Today I held in my hands a copy of the most valuable comic book issue in existence, Action Comics #1 (which contains the first appearance of Superman).
Well, actually I was holding an impermeable plastic capsule containing the book; naturally I couldn’t touch it directly or leaf through it. And it was far from mint condition, so this one was worth far less than some of the other remaining copies of this famous issue. But nevertheless it was exciting to see this piece of comics history, a time capsule from 1938.
It goes without saying that the better condition a comic book is in, the more valuable it is—at least on the collector’s market. And indeed this is true of most goods. But I felt like the experience of seeing this as a historical artifact was actually enhanced by the fact that it didn’t look like it had come right from the printing press. The left edge was cracked from frequent reading, there was a food stain on the cover, and the name “Junior” was written in pencil in the corner. Some kid loved this book. I can imagine him reading it at the dinner table. The book itself has its own story that a mint copy wouldn’t have.

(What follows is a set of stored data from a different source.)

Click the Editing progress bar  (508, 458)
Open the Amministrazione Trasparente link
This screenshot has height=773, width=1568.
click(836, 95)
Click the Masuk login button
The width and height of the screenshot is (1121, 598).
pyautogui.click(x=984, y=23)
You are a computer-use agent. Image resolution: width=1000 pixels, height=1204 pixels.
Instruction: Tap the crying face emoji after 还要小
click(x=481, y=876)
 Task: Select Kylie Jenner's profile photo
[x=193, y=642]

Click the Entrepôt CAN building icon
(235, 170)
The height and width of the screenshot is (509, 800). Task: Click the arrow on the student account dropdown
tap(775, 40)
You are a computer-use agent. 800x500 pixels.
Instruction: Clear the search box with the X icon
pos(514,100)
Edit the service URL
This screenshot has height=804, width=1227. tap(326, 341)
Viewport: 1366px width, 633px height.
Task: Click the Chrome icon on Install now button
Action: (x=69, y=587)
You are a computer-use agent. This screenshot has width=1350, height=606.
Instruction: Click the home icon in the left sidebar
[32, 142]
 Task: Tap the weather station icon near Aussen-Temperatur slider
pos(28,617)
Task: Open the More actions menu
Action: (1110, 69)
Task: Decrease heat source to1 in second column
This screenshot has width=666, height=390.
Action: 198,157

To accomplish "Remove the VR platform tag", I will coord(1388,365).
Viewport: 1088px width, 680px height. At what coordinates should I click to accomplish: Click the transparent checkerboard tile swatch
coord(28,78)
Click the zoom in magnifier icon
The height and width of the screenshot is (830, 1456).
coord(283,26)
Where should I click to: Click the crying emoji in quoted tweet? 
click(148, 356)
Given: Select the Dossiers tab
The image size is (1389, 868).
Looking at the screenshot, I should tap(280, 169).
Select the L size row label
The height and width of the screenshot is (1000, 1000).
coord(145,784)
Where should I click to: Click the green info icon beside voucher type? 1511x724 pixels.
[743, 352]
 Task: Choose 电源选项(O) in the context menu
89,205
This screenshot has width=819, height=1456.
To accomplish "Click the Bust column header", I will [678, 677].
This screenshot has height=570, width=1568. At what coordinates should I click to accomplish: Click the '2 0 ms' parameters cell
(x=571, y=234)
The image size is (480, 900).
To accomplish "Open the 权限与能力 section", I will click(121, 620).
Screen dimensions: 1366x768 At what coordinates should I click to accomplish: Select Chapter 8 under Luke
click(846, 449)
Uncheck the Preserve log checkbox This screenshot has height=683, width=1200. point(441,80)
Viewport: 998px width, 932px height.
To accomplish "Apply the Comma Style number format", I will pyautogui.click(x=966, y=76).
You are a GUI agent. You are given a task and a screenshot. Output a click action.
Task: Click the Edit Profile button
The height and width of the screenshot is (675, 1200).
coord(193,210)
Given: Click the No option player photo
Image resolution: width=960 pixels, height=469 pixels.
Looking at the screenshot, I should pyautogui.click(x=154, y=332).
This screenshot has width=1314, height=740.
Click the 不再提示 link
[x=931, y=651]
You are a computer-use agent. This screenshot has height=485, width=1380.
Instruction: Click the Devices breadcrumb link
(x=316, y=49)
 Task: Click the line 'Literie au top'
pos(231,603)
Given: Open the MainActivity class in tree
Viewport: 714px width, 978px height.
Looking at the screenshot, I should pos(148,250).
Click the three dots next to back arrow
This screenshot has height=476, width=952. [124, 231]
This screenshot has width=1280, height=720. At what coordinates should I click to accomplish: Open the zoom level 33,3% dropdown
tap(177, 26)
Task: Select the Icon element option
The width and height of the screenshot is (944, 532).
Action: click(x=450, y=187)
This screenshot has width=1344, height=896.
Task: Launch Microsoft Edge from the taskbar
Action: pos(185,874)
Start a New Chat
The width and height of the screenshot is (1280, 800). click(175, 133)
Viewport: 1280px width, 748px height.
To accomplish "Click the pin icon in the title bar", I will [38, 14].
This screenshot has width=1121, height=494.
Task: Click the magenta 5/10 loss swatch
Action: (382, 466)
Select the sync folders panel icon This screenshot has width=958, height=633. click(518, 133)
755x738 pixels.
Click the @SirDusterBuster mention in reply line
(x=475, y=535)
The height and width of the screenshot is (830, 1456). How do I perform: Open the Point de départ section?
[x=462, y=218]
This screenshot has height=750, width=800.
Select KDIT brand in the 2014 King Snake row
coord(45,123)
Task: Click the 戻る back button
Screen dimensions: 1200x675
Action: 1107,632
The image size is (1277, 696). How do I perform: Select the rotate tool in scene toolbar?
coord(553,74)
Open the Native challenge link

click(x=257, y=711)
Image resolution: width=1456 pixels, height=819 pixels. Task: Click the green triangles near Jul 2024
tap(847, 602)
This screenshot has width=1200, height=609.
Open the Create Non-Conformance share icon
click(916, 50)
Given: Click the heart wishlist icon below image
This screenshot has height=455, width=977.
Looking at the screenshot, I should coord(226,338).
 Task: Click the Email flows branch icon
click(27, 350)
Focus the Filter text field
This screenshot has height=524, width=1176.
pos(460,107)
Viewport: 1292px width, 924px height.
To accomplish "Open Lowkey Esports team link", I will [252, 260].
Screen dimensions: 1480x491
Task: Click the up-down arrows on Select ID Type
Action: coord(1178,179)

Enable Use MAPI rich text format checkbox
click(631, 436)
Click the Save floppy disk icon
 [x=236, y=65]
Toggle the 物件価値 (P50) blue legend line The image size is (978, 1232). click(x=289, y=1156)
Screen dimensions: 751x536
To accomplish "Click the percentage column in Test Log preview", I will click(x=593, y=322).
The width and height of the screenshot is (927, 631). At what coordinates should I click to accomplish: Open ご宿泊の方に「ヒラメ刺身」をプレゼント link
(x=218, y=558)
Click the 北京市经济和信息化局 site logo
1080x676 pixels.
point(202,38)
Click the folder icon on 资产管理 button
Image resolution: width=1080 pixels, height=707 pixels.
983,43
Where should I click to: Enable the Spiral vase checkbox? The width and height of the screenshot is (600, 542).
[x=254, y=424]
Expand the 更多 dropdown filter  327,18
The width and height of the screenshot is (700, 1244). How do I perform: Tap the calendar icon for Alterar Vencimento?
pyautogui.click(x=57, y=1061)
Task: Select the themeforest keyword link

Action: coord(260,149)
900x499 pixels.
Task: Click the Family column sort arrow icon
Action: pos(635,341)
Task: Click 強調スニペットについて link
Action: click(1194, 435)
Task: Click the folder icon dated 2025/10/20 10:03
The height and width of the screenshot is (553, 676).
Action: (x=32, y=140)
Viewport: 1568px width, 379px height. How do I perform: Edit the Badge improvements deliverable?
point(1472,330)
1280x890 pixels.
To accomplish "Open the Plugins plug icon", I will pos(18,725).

4 thoughts on “An extra story in a rare comic book

  1. Mason Porter

    Amen! I get this type of feeling when I see certain old baseball cards…
    On a related note, when I got Harlan Ellison to autograph an anthology of his that I own, he really appreciated the fact that it was obvious that I was actually reading it, especially given that the person right before me in line gave him half a dozen things to sign that were in pristine condition in their plastic covers. I remember Ellison gave me a look while I was patiently waiting that said very loudly, ‘The guy in front of you is a schmuck.’

  2. JSpur

    Your Mom gave me a mint signed, first edition condition copy of SUTTREE by Cormac McCarthy for my 50th birthday. For so long as I’m alive, no one will be allowed to touch it, much less read it.